→ Work order
Within the records that follow, find every line containing the string "computer". Copy those lines.

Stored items

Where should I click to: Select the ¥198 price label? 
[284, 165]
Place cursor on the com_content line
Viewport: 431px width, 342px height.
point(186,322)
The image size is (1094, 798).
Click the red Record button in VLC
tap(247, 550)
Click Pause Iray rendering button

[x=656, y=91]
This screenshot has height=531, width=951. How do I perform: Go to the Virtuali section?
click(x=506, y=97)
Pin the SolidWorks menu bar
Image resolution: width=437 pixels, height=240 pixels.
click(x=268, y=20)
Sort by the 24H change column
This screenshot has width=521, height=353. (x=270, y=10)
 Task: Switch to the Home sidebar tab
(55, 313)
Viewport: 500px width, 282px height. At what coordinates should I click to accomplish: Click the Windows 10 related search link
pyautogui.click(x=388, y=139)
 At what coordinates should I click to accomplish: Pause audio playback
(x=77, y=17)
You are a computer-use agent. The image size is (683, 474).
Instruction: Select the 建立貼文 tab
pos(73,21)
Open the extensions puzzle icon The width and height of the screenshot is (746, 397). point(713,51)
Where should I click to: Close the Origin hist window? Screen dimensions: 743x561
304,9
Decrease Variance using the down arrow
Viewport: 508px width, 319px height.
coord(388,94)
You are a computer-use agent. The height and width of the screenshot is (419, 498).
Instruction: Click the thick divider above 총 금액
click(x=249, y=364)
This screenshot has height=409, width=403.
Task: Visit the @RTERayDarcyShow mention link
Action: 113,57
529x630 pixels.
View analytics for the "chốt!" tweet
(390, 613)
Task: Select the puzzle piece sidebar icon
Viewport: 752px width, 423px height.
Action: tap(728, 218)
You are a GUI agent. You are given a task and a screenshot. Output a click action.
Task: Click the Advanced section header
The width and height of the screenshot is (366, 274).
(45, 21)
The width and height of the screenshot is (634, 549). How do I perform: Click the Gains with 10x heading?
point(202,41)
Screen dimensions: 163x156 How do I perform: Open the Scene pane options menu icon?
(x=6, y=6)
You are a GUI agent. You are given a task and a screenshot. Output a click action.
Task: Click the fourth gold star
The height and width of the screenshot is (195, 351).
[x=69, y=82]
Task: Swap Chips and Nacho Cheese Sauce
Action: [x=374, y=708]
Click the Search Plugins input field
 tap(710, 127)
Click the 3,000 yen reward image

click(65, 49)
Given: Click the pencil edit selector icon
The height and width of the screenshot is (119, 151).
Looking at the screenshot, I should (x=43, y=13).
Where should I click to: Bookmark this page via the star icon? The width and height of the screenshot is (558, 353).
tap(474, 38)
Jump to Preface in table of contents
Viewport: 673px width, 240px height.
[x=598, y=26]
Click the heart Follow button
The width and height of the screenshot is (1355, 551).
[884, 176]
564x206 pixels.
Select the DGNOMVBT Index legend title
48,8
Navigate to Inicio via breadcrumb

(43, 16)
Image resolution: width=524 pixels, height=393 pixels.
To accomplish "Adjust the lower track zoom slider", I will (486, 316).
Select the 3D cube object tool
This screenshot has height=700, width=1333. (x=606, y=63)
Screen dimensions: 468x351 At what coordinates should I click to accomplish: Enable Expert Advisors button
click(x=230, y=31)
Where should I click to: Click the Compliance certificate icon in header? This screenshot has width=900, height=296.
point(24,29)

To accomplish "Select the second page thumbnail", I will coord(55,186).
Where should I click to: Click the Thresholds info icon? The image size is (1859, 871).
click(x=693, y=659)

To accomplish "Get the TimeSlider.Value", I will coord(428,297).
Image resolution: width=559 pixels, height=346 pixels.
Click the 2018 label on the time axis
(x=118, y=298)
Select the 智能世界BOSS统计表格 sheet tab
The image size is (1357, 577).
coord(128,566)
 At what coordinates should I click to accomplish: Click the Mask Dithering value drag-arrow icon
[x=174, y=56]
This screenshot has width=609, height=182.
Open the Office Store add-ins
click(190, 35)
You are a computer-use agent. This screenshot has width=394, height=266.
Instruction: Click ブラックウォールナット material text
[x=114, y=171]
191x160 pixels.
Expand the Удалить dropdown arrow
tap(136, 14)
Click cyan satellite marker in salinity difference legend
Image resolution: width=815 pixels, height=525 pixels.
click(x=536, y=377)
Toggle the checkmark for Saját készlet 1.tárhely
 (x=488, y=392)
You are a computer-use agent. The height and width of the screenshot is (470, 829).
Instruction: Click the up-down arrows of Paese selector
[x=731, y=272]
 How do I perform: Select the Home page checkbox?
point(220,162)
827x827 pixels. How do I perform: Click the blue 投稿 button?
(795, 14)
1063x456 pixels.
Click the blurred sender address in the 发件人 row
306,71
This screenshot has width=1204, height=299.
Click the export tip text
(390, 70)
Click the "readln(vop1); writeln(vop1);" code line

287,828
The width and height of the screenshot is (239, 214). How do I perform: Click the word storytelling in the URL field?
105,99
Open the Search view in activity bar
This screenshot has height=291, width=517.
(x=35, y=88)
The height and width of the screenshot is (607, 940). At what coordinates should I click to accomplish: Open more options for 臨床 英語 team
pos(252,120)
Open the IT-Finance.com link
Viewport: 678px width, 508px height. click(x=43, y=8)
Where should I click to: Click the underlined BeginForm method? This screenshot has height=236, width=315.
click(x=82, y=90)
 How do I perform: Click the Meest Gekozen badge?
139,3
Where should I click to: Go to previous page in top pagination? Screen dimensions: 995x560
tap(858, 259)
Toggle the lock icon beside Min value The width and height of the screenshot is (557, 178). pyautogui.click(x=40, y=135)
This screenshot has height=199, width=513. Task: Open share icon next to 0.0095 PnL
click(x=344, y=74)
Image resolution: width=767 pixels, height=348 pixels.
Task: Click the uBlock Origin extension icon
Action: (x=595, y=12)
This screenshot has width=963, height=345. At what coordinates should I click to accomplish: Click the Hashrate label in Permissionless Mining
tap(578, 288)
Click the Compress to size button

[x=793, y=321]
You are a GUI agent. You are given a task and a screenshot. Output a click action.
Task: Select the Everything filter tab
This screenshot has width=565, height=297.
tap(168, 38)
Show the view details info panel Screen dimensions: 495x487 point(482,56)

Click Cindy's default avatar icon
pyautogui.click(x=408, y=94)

→ Task answer
You are a computer-use agent. The image size is (683, 474).
You are a computer-use agent. The height and width of the screenshot is (419, 498).
You are a computer-use agent. This screenshot has width=394, height=266.
You are a computer-use agent. The height and width of the screenshot is (470, 829).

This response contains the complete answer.